§ Collected data
== Segment start ==

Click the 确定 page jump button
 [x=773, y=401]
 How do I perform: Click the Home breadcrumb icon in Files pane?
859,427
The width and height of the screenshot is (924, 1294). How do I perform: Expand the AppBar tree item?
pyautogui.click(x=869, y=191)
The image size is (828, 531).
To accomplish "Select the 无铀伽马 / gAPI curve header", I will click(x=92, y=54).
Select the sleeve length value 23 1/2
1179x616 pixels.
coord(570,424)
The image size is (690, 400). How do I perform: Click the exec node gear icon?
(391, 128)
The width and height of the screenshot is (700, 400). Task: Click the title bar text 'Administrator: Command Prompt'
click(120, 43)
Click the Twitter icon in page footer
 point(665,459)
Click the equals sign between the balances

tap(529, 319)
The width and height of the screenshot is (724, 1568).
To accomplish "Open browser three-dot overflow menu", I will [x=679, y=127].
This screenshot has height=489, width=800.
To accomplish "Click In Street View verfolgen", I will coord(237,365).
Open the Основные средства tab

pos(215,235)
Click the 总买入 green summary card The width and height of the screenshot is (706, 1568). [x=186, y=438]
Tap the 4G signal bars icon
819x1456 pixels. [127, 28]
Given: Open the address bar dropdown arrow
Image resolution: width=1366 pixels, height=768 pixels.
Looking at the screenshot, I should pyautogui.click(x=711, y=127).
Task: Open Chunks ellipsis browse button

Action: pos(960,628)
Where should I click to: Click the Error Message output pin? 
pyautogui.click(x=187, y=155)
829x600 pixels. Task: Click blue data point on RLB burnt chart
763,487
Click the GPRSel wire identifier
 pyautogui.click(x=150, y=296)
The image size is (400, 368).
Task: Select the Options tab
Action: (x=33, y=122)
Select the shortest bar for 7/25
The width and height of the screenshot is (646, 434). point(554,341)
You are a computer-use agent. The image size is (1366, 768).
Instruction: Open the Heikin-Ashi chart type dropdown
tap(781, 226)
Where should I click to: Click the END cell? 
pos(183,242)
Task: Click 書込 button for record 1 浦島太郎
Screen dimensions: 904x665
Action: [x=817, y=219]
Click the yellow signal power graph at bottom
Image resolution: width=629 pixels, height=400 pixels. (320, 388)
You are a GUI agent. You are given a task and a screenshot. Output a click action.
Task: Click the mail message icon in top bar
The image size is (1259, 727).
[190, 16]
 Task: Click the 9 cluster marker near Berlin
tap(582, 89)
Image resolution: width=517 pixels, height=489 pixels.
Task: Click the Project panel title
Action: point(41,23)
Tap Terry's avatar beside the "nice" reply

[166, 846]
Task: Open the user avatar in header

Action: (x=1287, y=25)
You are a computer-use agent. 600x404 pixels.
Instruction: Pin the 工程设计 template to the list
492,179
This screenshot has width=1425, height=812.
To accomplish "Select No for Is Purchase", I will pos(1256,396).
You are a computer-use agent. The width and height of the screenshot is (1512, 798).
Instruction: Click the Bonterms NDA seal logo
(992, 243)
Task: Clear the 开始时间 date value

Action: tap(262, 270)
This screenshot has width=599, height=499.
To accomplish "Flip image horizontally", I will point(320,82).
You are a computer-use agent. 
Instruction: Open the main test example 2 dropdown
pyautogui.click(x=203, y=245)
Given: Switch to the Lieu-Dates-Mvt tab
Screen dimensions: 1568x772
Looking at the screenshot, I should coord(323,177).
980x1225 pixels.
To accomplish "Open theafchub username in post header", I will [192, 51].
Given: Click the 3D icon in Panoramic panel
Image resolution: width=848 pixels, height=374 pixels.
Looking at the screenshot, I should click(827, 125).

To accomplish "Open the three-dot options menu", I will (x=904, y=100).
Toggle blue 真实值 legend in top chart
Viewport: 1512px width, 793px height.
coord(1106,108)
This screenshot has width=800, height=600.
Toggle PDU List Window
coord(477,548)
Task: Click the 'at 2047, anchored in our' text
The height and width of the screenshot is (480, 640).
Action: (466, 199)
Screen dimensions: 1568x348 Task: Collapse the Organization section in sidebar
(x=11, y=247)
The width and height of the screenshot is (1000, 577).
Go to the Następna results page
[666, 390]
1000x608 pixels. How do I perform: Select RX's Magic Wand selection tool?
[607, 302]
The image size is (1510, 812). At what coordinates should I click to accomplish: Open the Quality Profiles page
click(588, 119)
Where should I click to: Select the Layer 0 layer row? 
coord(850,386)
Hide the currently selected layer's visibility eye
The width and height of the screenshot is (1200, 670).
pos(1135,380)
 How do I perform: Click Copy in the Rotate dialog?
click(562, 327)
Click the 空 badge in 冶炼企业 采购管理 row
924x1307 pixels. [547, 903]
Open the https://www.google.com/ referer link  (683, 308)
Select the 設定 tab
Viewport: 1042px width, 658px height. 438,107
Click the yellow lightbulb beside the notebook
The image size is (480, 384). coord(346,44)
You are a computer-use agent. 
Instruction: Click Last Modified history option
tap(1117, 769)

== Segment end ==

§ TRY IT
The lines you need are those containing "This"; find them in the records and copy them.

§ ANSWER BOX
This screenshot has height=489, width=800.
This screenshot has width=1425, height=812.
This screenshot has width=599, height=499.
This screenshot has width=800, height=600.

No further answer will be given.